MIT researchers have found a way to improve the energy density of a type of battery known as lithium-air (or lithium-oxygen) batteries, producing a device that could potentially pack several times more energy per pound than the lithium-ion batteries that now dominate the market for rechargeable devices in everything from cellphones to cars. Further work is still needed to translate these basic laboratory advances into a practical commercial product.

The work is a continuation of a project that last year demonstrated improved efficiency in lithium-air batteries through the use of noble-metal-based catalysts. The new work creates carbon-fiber-based electrodes that are substantially more porous than other carbon electrodes, and can therefore more efficiently store the solid oxidized lithium that fills the pores as the battery discharges.

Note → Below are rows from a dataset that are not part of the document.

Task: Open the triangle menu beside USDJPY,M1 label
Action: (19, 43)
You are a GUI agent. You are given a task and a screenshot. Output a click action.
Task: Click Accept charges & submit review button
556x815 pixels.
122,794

Energy and Environmental Science – All-carbon-nanofiber electrodes for high-energy rechargeable Li–O2 batteries

Hollow carbon fibers with diameters on the order of 30 nm were grown on a ceramic porous substrate, which was used as the oxygen electrode in lithium-oxygen (Li–O2) batteries. These all-carbon-fiber (binder-free) electrodes were found to yield high gravimetric energies (up to 2500 W h kg discharged−1) in Li–O2 cells, translating to an energy enhancement about 4 times greater than the state-of-the-art lithium intercalation compounds such as LiCoO2 about 600 W h kg electrode−1). The high gravimetric energy achieved in this study can be attributed to low carbon packing in the grown carbon-fiber electrodes and highly efficient utilization of the available carbon mass and void volume for Li2O2 formation. The nanofiber structure allowed for the clear visualization of Li2O2 formation and morphological evolution during discharge and its disappearance upon charge, where Li2O2 particles grown on the sidewalls of the aligned carbon fibers were found to be toroids, having particle sizes increasing (up to about 1 μm) with increasing depth-of-discharge. The visualization of Li2O2 morphologies upon discharge and disappearance upon charge represents a critical step toward understanding key processes that limit the rate capability and low round-trip efficiencies of Li–O2 batteries, which are not currently understood within the field.

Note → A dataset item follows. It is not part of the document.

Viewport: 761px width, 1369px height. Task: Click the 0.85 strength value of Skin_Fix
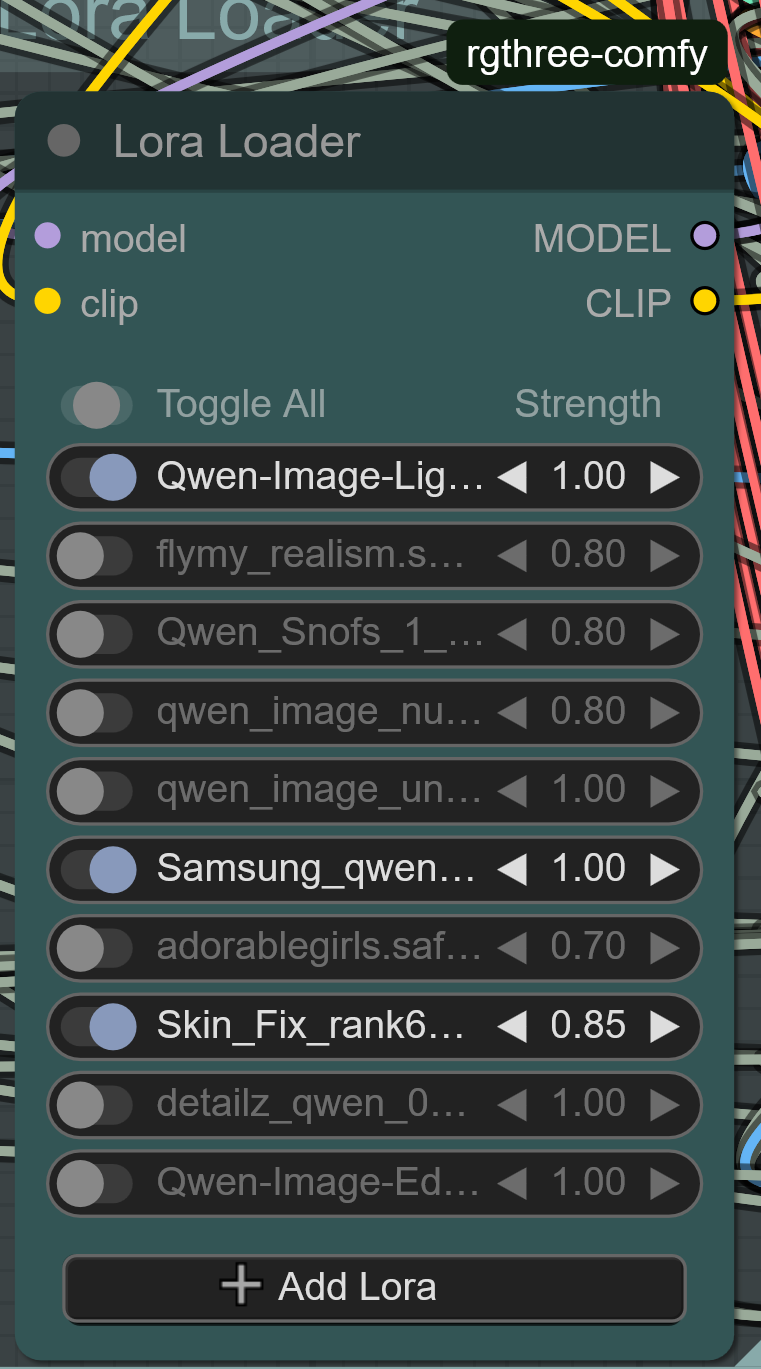pos(588,1026)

Gravimetric Ragone plot comparing energy and power characteristics of CNF electrodes based on the pristine and discharged electrode weight with that of LiCoO2. Source: Mitchell et al.

“We grow vertically aligned arrays of carbon nanofibers using a chemical vapor deposition process. These carpet-like arrays provide a highly conductive, low-density scaffold for energy storage,” explains Robert Mitchell, a graduate student in MIT’s Department of Materials Science and Engineering (DMSE) and co-author of a paper describing the new findings in the journal Energy and Environmental Science.

During discharge, lithium-peroxide particles grow on the carbon fibers, adds co-author Betar Gallant, a graduate student in MIT’s Department of Mechanical Engineering. In designing an ideal electrode material, she says, it’s important to “minimize the amount of carbon, which adds unwanted weight to the battery, and maximize the space available for lithium peroxide,” the active compound that forms during the discharging of lithium-air batteries.

“We were able to create a novel carpet-like material — composed of more than 90 percent void space — that can be filled by the reactive material during battery operation,” says Yang Shao-Horn, the Gail E. Kendall Professor of Mechanical Engineering and Materials Science and Engineering and senior author of the paper. The other senior author of the paper is Carl Thompson, the Stavros Salapatas Professor of Materials Science and Engineering and interim head of DMSE.

In earlier lithium-air battery research that Shao-Horn and her students reported last year, they demonstrated that carbon particles could be used to make efficient electrodes for lithium-air batteries. In that work, the carbon structures were more complex but only had about 70 percent void space.